───── Recorded information

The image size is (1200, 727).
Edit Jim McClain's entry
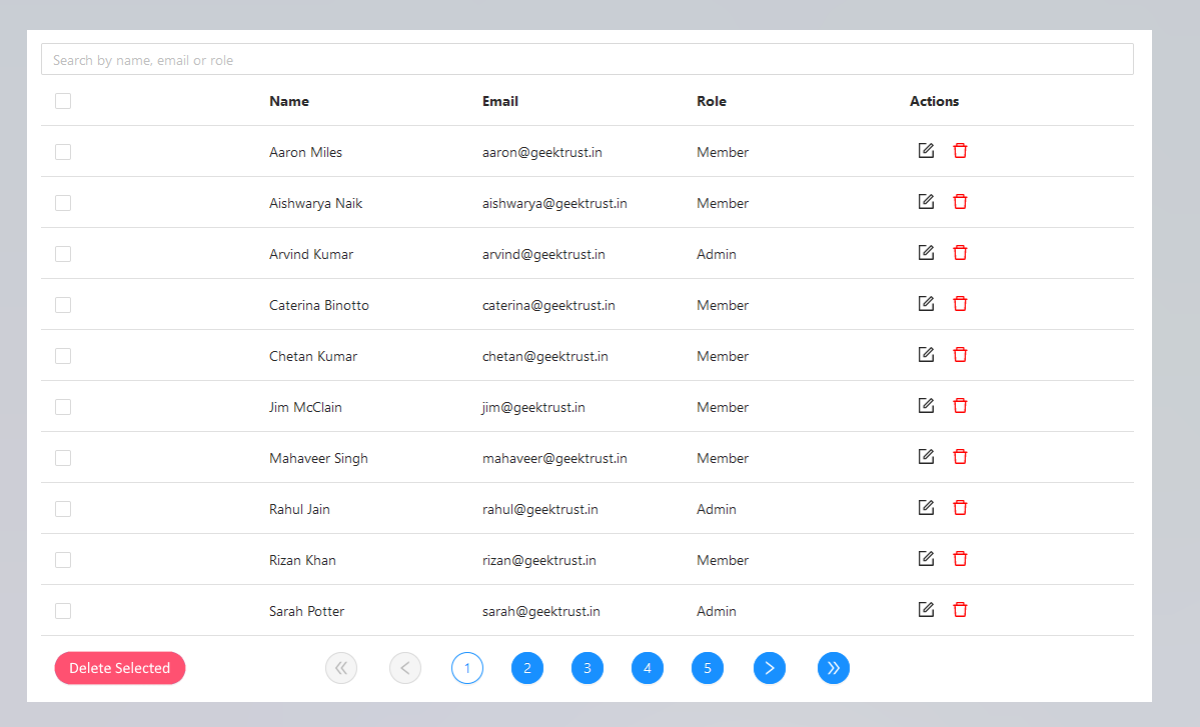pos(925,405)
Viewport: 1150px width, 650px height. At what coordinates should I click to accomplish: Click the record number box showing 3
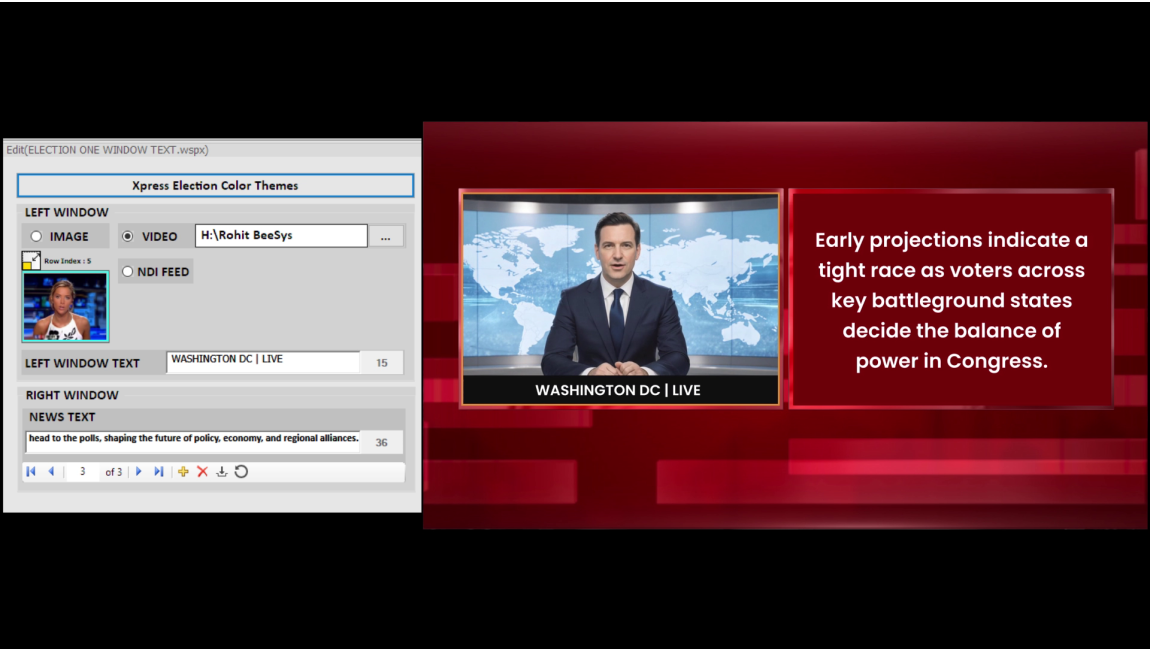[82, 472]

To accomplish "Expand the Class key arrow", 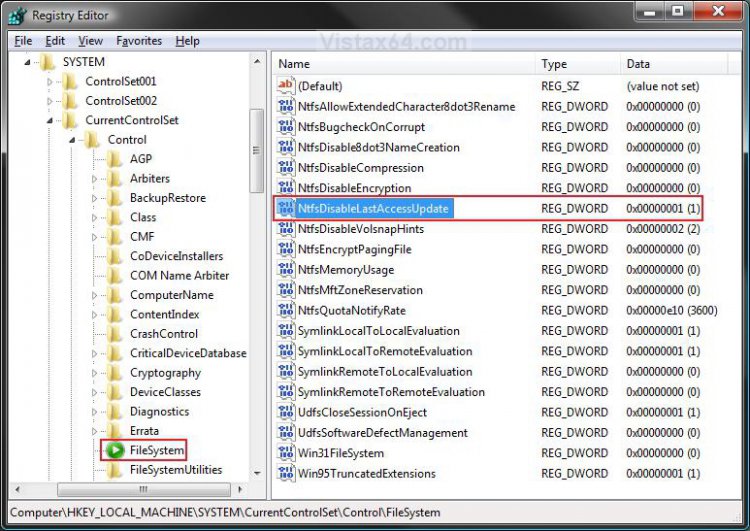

──────────
───── Recorded information

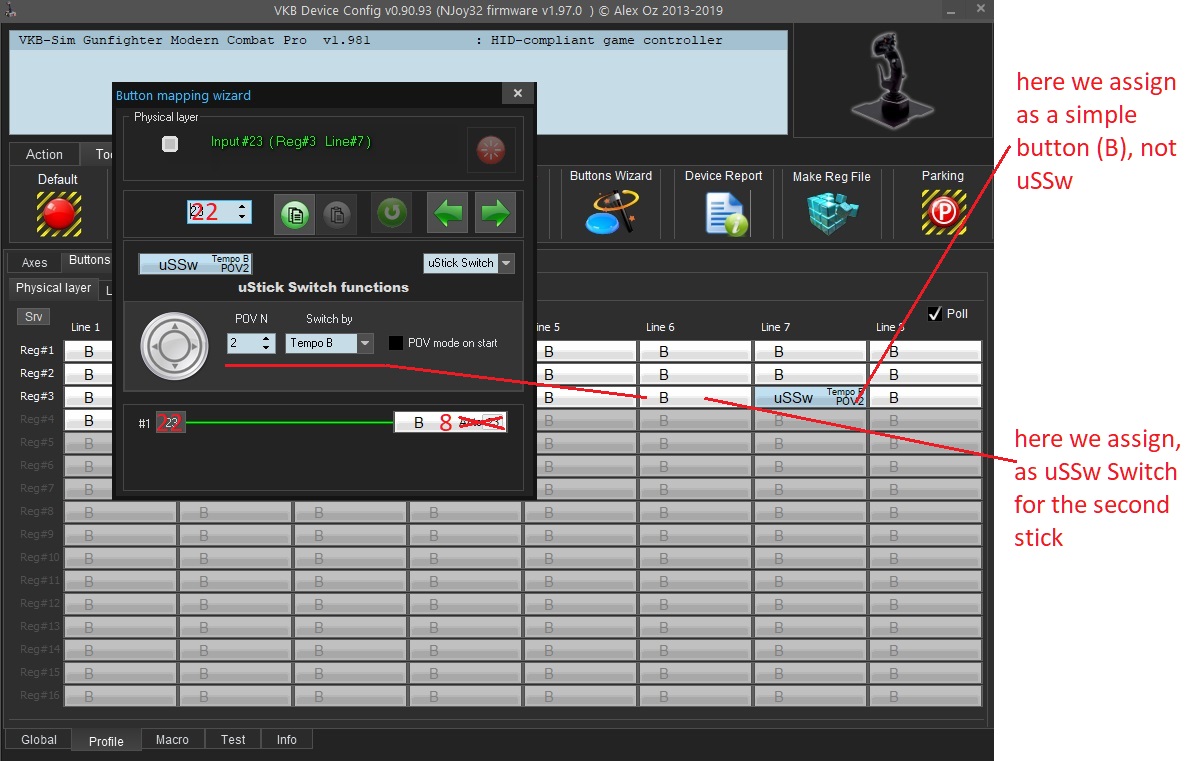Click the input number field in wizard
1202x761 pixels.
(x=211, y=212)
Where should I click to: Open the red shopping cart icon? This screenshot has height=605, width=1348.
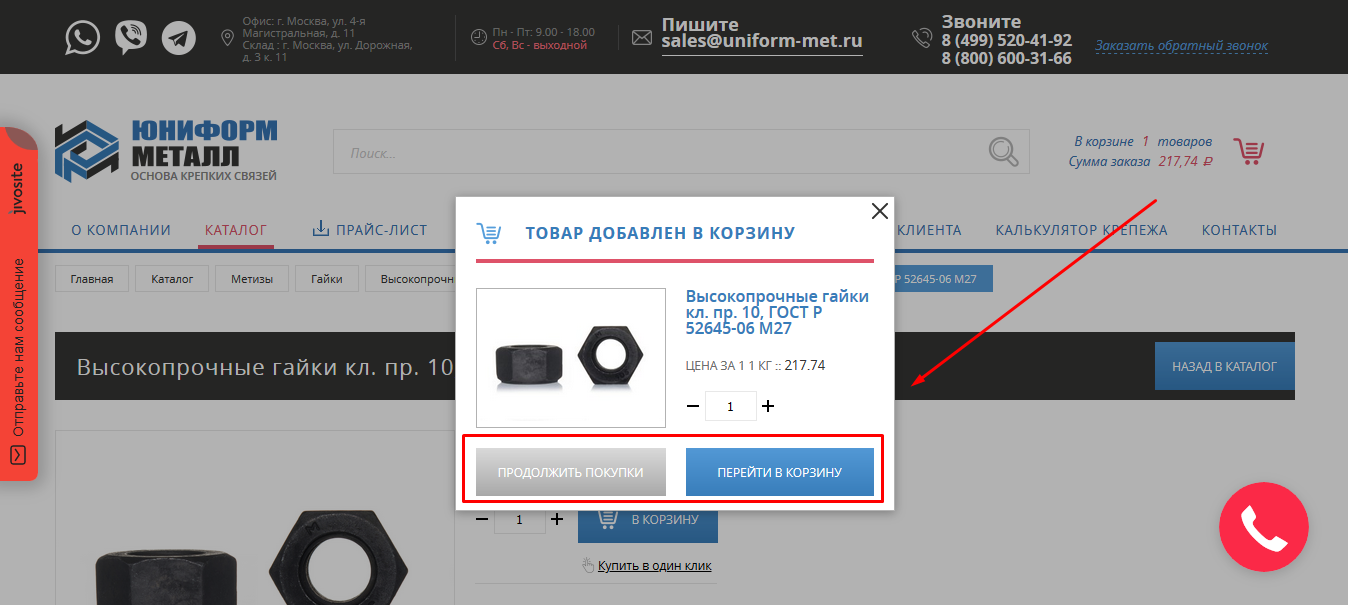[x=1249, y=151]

──────────

§ **Exercise directions**: Output only the lines above from the one containing "The image size is (1200, 727)." to the one containing "the Class key", both included, exactly as written and with no pictures.

§ **Answer box**:
The image size is (1200, 727).
Edit Jim McClain's entry
pos(925,405)
Viewport: 1150px width, 650px height. At what coordinates should I click to accomplish: Click the record number box showing 3
[82, 472]

To accomplish "Expand the Class key arrow", 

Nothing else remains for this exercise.